In the past 10 years, in the midst of a period of disinterest in cities, the troubling trends in Memphis quickened – children in poverty dramatically increased, more young professional talent left, economic segregation deepened and middle income families moved.  There’s little reason to think things will get better with the policies of President Donald Trump who can say “state’s rights” more often than a seg governor of the 1960s.

Today, about 35% of Memphis workers are either unemployed or have not looked for a job in so long that they are no longer included in the unemployment rate.  The poverty rate in Memphis has rose 27.2% in the first decade of this century and the poverty rate for adolescents climbed 45%. Memphis lost an average of three families a day that earn $35,000 to $75,000. Inside the 1970 city limits of Memphis, population is down 28% and density is cut in half.

It’s a vicious cycle: people leave, property values shrink, taxes go up, jobs growth is slower, talent leaves, well, you get the picture. It’s a vicious cycle that, if not interrupted, escalates and at this exact moment, that’s where we find ourselves. And so do dozens of other cities.

Rationale: Regional Profits

And yet, there are still people and organizations calling for a blind allegiance to regionalism that treats cities as after-thoughts in problem-solving. That’s why we admired the city-centric work of CEOs for Cities when it was headed up by our colleague Carol Coletta.

It had an unflinching bias: nothing matters more than cities.

We agree wholeheartedly, because so often in the rush to “regional solutions,” the urban cores are frequently not even mentioned at all. As we said, it’s the dirty little secret of regionalism: generally cities give much more than they get.

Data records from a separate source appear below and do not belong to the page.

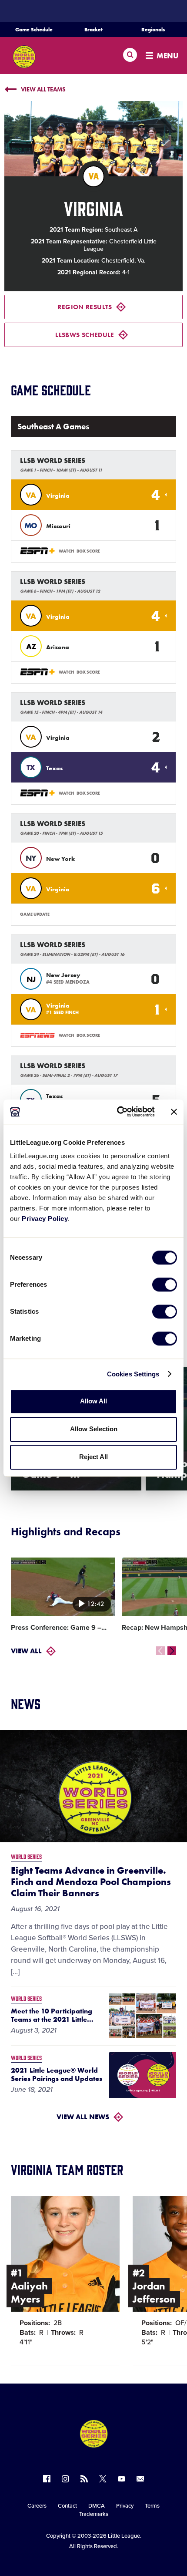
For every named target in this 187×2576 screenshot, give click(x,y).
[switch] (164, 1284)
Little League (124, 2535)
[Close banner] (174, 1112)
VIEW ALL (26, 1651)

That’s partly because so often the language of regionalism is co-opted by business forces, particularly real estate and logistics, that have only a passing acquaintance with the spirit of regionalism. More to the point, regionalism was often used as the rationale for political contributions and influence that chewed up about $750 million over 10 years in tax freezes while schools, libraries, and neighborhoods cried out for more investment.

From Rhetoric To Results

Mysteriously, there’s always more money for highways, and despite all the hyperbole about new roads as economic engines, there’s precious little evidence of it here, particularly with our jobs growth lagging behind most other regions of our size.

But back to our main point: it’s past time that we ease up on the rhetoric of regionalism and concentrate single-mindedly on addressing the challenges of Memphis, beginning with development of  transformative strategies that can create neighborhoods of choice for middle income families and young families.

At the same time, our elected officials need to set the heart of the region – Memphis – as their top priority.

If anything is obvious with the current administration in Washington, D.C., it is that all regions will be more on their own.  That’s really saying something considering that our federal government has rarely had an effective urban policy focus – and that state government really doesn’t think of regions at all except to divide them up into special interest groups to maintain political power.

Getting It Right

Let us repeat a fact we have repeated often: while there is a tendency for the region to see Memphis as the source of its problems, the truth is that the problems that grip Memphis are also regional in nature.  For example, headlines that say that Memphis is #1 in poverty are referring to the region, not the city.  It is the high rate of poverty in the rest of the region that drives the high ranking.

There are also low incomes, low education levels, and more that don’t get better as we drive out of Memphis and Shelby County.  It’s this softness in the economic indicators that matter outside Shelby County that make our region different from others like Nashville, Atlanta, Louisville, and Indianapolis.

We’re not saying that regionalism doesn’t matter.  It does.  What we are saying that it has its best chances of sustained success is if its strategies are inside-out, because we’ve learned in the past 25 years that the outside-in commitments fade much too quickly.